[lbo-talk] Media Lens
james daly
james.irldaly at ntlworld.com
Sat Dec 1 05:50:37 PST 2007
The cyber guardians of honest journalism
By John Pilger
11/30/07 "ICH" -- -- What has changed in the way we see the world? For
as long as I can remember, the relationship of journalists with power has
been hidden behind a bogus objectivity and notions of an "apathetic public"
that justify a mantra of "giving the public what they want." What has
changed is the public's perception and knowledge. No longer trusting what
they read and see and hear, people in western democracies are questioning as
never before, particularly via the internet. Why, they ask, is the great
majority of news sourced to authority and its vested interests? Why are many
journalists the agents of power, not people?
Much of this bracing new thinking can be traced to a remarkable UK
website, MediaLens. The creators of Media Lens, David Edwards and David
Cromwell, assisted by their webmaster, Olly Maw, have had such an
extraordinary influence since they set up the site in 2001 that, without
their meticulous and humane analysis, the full gravity of the debacles of
Iraq and Afghanistan might have been consigned to bad journalism's first
draft of bad history. Peter Wilby put it well in his review of Guardians of
Power: the Myth of the Liberal Media, a drawing-together of Media Lens
essays published by Pluto Press, which he described as "mercifully free of
academic or political jargon and awesomely well researched. All journalists
should read it, because the Davids make a case that demands to be answered."
That appeared in the New Statesman. Not a single major newspaper
reviewed the most important book about journalism I can remember. Take the
latest Media Lens essay, "Invasion - a Comparison of Soviet and Western
Media Performance." Written with Nikolai Lanine, who served in the Soviet
army during its 1979-89 occupation of Afghanistan, it draws on Soviet-era
newspaper archives, comparing the propaganda of that time with current
western media performance. They are revealed as almost identical.

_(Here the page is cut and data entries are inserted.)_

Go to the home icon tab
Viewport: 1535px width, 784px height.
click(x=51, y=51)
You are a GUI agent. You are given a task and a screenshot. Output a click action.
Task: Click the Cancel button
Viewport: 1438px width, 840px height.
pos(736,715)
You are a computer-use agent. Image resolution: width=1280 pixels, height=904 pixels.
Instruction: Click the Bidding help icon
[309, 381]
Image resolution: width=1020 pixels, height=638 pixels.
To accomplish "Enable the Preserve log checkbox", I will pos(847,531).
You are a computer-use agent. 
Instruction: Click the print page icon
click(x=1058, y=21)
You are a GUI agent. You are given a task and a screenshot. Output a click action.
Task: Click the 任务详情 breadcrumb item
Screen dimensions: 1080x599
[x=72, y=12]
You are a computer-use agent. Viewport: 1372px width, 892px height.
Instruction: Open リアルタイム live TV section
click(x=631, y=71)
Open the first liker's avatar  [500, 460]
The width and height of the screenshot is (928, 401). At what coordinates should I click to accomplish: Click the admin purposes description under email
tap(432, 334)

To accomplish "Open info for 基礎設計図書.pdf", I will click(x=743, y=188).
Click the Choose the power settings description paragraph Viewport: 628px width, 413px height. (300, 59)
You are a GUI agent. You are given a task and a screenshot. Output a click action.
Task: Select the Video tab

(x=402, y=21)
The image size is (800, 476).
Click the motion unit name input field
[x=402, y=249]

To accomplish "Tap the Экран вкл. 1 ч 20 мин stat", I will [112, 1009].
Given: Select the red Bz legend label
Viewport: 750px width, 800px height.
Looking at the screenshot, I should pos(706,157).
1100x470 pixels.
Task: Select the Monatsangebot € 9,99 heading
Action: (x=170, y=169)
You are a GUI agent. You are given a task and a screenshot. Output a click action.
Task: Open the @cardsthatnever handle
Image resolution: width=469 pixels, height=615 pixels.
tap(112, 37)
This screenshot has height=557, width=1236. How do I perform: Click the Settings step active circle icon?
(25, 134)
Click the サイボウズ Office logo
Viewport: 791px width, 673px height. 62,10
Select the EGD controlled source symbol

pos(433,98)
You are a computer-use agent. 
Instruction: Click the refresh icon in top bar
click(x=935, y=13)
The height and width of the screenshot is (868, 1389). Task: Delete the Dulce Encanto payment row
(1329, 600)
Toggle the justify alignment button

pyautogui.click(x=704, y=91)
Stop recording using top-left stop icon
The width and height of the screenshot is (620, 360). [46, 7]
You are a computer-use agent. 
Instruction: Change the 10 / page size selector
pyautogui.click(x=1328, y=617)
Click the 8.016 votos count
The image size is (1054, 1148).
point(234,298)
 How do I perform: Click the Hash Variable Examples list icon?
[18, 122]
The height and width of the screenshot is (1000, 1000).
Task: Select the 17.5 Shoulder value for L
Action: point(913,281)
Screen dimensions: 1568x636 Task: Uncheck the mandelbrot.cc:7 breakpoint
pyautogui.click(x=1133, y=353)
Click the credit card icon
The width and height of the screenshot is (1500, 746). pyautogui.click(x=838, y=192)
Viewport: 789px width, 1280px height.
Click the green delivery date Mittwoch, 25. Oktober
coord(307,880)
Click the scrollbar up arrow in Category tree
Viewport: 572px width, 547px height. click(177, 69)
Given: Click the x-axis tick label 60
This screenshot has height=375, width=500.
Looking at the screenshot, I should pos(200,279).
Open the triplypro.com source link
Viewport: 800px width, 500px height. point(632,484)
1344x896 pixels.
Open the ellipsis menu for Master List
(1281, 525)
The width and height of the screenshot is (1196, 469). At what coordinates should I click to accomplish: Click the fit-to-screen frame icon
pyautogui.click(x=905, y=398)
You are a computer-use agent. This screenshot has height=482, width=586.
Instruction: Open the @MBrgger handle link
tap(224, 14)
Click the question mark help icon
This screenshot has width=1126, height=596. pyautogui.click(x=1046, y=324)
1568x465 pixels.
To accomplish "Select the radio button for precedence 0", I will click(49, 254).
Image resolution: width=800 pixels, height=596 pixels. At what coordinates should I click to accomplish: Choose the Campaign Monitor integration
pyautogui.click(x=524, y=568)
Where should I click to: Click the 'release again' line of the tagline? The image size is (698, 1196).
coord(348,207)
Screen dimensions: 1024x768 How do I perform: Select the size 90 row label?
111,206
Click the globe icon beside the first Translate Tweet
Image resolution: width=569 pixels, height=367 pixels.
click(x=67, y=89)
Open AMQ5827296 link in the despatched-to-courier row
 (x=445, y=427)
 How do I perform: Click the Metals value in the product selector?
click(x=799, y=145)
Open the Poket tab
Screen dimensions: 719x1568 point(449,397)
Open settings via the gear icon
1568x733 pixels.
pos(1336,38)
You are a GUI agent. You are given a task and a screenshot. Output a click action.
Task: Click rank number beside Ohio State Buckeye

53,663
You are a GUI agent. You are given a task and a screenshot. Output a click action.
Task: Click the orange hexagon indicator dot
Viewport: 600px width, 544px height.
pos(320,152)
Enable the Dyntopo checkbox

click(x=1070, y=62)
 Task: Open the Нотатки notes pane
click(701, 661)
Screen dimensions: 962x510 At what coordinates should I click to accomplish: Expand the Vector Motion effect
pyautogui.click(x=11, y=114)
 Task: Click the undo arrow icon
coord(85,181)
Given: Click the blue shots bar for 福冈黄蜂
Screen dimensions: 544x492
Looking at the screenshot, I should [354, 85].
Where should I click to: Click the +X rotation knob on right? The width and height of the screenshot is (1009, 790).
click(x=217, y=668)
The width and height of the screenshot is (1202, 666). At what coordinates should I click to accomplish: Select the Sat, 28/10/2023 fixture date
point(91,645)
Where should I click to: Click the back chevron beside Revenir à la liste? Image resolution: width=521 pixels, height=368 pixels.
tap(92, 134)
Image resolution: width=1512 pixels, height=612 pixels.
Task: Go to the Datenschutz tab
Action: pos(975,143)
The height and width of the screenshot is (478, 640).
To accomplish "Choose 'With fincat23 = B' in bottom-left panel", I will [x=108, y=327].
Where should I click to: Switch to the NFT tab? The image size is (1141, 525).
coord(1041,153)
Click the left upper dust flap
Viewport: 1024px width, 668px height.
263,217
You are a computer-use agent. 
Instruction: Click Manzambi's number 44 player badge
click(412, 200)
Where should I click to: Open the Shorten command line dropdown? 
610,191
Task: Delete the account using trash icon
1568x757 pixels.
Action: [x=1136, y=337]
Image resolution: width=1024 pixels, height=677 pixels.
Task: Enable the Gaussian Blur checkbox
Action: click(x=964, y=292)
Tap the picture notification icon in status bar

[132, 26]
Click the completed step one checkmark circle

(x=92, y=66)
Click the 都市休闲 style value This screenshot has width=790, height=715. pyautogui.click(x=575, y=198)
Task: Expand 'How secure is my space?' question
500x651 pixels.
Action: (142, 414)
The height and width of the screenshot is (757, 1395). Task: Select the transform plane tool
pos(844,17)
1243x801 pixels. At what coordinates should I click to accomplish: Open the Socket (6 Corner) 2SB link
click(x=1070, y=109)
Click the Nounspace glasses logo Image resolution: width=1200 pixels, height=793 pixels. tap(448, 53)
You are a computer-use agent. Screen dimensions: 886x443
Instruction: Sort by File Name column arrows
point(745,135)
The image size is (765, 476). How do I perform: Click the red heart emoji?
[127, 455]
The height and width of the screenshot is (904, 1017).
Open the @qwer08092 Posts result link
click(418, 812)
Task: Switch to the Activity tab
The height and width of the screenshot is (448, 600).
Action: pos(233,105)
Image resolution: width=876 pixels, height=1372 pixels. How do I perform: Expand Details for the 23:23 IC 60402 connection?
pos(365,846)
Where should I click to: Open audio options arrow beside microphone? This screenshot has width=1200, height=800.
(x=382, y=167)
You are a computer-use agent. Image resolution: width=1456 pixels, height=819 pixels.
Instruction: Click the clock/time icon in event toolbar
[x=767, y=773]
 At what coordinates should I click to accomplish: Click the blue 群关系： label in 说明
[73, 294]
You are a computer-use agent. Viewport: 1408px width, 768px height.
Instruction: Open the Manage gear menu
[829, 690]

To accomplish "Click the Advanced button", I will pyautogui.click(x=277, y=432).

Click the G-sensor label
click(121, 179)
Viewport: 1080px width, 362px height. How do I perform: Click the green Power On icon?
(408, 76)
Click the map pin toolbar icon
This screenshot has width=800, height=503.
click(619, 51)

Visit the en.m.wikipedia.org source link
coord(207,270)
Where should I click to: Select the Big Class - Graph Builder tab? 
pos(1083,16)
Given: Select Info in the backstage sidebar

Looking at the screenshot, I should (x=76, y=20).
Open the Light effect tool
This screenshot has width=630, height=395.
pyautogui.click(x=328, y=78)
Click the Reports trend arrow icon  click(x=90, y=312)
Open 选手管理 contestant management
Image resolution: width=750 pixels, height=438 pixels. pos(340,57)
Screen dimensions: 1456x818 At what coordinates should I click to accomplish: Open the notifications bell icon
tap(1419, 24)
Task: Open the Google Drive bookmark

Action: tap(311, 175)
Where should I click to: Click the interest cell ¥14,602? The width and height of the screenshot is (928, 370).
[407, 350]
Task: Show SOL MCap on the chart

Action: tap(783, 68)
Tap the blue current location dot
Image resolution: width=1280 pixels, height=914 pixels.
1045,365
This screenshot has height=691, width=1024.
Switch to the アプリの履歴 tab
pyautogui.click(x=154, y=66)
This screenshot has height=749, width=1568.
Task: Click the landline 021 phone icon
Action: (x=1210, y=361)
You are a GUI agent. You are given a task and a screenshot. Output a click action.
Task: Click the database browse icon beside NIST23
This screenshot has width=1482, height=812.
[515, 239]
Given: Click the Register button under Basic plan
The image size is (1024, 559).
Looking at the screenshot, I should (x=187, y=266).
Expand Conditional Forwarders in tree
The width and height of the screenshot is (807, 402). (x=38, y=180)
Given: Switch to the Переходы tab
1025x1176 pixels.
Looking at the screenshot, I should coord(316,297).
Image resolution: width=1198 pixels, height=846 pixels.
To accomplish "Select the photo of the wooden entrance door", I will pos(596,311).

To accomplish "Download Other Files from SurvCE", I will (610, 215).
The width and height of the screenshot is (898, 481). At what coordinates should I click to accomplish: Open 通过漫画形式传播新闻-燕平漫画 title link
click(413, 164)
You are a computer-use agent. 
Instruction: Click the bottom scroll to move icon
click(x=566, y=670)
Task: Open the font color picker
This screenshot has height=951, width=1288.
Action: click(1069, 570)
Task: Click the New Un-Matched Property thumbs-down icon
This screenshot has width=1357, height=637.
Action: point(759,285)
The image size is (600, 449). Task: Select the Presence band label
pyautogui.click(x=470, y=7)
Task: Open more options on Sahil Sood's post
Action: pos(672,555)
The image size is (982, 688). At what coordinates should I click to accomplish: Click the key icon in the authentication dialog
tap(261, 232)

Like the reported "success" of the US "surge" in Iraq, the Soviet
equivalent allowed "poor peasants [to work] the land peacefully." Like the
Americans and British in Iraq and Afghanistan, Soviet troops were liberators
who became peacekeepers and always acted in "self-defense." The BBC's Mark
Urban's revelation of the "first real evidence that President Bush's grand
design of toppling a dictator and forcing a democracy into the heart of the
Middle East could work" (Newsnight, 12 April 2005) is almost word for word
that of Soviet commentators claiming benign and noble intent behind Moscow's
actions in Afghanistan. The BBC's Paul Wood, in thrall to the 101st
Airborne, reported that the Americans "must win here if they are to leave
Iraq . . . There is much still to do." That precisely was the Soviet line.
The tone of Media Lens's questions to journalists is so respectful
that personal honesty is never questioned. Perhaps that explains a reaction
that can be both outraged and comic. The BBC presenter Gavin Esler, champion
of Princess Diana and Ronald Reagan, ranted at Media Lens emailers as
"fascistic" and "beyond redemption." Roger Alton, editor of the London
Observer and champion of the invasion of Iraq, replied to one ultra-polite
member of the public: "Have you been told to write in by those c*nts at
Media Lens?" When questioned about her environmental reporting, Fiona
Harvey, of the Financial Times, replied: "You're pathetic . . . Who are
you?"
The message is: how dare you challenge us in such a way that might
expose us? How dare you do the job of true journalism and keep the record
straight? Peter Barron, the editor of the BBC's Newsnight, took a different
approach. "I rather like them. David Edwards and David Cromwell are
unfailingly polite, their points are well argued and sometimes they're plain
right."
David Edwards believes that "reason and honesty are enhanced by
compassion and compromised by greed and hatred. A journalist who is
sincerely motivated by concern for the suffering of others is more likely to
report honestly . . ." Some might call this an exotic view. I don't. Neither
does the Gandhi Foundation, which on 2 December will present Media Lens with
the prestigious Gandhi International Peace Award. I salute them.